=== Section Start ===

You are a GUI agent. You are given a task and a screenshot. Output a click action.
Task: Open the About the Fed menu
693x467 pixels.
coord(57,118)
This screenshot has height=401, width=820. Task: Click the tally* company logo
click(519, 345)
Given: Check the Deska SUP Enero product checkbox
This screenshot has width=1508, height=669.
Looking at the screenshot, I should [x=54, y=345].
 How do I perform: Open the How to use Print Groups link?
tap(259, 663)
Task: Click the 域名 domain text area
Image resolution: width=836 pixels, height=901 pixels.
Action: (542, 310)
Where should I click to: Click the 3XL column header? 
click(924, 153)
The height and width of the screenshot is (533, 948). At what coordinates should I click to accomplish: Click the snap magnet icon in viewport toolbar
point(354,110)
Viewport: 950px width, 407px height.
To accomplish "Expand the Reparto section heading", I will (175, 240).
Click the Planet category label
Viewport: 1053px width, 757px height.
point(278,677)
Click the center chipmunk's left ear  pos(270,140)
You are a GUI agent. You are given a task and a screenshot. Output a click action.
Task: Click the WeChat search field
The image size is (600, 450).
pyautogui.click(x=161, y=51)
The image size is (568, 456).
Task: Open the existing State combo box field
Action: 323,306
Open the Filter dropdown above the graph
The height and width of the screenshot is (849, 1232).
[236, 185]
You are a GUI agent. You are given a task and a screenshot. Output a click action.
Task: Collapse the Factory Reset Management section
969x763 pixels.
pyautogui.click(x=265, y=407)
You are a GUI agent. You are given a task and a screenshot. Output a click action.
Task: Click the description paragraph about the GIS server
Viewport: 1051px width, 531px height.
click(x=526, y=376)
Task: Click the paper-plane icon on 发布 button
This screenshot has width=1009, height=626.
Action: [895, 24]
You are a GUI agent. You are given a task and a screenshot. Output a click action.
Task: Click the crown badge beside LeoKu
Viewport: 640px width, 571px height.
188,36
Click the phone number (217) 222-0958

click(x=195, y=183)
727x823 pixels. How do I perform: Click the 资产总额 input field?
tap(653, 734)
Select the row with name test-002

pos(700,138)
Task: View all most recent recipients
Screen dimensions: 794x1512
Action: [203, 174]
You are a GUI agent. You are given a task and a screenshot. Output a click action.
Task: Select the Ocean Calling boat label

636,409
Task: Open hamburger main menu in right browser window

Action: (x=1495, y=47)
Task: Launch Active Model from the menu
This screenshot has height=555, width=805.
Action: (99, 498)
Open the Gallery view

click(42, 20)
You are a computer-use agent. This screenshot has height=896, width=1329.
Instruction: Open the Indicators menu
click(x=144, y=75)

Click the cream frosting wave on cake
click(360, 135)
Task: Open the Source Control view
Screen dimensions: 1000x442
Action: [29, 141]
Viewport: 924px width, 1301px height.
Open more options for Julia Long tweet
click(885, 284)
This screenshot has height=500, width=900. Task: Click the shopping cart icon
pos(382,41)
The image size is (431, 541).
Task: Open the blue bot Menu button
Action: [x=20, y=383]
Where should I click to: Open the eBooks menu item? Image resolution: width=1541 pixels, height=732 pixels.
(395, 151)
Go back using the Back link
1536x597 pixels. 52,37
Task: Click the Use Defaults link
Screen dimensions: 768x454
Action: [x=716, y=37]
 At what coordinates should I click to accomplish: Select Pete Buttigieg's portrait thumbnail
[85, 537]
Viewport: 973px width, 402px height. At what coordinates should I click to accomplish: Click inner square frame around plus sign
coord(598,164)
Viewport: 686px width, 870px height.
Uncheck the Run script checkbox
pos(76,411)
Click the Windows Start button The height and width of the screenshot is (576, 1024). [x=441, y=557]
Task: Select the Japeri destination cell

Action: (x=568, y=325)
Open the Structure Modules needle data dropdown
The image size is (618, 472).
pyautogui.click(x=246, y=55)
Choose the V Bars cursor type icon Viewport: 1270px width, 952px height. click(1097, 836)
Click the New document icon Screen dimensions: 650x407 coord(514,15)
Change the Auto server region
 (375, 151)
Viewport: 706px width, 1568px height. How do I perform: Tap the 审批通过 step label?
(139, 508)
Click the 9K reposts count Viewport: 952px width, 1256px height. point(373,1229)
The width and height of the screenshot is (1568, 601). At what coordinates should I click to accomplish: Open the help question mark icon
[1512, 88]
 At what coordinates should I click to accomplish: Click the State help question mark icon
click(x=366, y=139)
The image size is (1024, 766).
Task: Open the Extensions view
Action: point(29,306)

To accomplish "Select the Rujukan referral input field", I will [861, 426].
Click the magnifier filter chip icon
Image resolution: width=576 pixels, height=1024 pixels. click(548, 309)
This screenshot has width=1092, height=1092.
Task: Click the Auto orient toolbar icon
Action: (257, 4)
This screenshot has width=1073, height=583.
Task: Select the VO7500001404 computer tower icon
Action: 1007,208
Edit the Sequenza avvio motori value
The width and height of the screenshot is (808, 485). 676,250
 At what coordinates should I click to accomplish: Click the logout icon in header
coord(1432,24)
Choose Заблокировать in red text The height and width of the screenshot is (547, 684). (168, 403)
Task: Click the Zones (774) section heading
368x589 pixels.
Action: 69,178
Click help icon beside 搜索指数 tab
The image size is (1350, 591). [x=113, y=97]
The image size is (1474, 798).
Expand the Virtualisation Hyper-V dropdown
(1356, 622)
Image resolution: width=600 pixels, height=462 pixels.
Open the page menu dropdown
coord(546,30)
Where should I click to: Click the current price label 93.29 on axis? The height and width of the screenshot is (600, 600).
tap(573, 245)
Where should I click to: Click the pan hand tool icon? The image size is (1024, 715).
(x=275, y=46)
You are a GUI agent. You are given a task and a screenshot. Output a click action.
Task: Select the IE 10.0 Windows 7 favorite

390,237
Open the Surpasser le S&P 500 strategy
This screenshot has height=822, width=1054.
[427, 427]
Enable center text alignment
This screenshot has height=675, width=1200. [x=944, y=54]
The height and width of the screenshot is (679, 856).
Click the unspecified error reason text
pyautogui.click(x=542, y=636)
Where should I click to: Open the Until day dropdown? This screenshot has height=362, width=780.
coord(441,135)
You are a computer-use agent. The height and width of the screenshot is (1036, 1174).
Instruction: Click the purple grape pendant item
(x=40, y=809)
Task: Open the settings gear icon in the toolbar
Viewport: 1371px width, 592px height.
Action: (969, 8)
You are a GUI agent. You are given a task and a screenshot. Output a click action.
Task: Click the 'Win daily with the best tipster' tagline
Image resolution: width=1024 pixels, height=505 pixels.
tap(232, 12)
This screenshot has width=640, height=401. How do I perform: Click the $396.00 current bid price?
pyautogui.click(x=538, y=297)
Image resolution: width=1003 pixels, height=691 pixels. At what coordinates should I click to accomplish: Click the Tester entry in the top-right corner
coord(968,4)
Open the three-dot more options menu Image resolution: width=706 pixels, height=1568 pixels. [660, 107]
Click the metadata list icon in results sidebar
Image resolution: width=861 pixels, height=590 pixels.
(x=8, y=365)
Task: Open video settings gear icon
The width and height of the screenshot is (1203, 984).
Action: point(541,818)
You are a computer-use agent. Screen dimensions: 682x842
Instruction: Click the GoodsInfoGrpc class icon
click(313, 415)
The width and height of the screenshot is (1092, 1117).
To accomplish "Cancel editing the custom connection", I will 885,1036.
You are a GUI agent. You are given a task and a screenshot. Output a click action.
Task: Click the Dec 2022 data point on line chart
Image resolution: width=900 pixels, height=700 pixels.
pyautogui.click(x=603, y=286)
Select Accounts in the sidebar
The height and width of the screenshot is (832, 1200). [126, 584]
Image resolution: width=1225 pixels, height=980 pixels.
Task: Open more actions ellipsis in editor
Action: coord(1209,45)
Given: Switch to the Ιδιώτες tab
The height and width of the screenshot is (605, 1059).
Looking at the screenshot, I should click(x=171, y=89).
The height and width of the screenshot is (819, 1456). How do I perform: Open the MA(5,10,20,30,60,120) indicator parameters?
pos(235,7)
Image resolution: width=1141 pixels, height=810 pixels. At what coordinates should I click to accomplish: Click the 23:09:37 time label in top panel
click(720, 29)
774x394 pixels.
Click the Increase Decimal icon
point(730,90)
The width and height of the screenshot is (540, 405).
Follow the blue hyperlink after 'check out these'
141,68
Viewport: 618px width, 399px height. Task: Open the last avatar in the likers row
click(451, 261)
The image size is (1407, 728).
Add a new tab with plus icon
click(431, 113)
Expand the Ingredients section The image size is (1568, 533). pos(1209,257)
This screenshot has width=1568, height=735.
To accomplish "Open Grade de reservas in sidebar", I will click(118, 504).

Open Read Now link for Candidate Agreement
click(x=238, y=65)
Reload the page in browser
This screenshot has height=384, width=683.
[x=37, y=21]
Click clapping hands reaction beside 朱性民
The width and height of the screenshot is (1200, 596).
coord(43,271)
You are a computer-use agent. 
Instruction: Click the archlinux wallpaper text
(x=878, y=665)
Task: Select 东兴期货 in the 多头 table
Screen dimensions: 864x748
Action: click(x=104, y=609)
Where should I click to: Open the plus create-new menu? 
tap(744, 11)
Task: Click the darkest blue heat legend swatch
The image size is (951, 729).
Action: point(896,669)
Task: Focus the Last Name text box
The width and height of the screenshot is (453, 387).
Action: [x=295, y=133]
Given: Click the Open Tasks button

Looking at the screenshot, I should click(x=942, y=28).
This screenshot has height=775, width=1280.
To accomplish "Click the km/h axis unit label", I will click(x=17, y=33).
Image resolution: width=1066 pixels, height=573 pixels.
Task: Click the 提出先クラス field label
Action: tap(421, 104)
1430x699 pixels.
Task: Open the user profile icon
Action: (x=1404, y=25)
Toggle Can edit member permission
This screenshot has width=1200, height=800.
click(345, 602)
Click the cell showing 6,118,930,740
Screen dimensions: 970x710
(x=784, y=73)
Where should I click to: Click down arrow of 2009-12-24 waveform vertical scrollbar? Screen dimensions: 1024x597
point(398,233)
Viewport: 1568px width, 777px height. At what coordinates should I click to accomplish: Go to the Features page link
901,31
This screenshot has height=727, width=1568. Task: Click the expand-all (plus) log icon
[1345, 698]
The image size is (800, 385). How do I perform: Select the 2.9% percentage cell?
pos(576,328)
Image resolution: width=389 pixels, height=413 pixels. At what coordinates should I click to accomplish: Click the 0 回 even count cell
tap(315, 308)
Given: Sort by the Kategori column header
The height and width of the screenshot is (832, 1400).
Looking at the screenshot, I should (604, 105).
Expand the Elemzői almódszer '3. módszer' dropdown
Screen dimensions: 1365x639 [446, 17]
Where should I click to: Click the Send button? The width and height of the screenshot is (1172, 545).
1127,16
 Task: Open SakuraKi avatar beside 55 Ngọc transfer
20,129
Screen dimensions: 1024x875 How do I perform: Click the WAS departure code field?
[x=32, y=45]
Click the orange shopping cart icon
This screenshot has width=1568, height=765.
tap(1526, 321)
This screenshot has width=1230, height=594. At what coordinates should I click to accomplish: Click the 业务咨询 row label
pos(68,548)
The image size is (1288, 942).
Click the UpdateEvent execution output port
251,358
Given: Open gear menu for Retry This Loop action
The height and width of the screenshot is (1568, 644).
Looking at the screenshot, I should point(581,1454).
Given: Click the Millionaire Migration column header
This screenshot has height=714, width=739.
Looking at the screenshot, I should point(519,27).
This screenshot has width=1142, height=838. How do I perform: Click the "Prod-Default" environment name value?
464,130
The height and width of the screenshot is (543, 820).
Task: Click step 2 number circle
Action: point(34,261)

=== Section End ===

*Action item*: Go through the data and show each line that holds "Choose".

*Response area*:
Choose the V Bars cursor type icon Viewport: 1270px width, 952px height. click(1097, 836)
Choose Заблокировать in red text The height and width of the screenshot is (547, 684). (168, 403)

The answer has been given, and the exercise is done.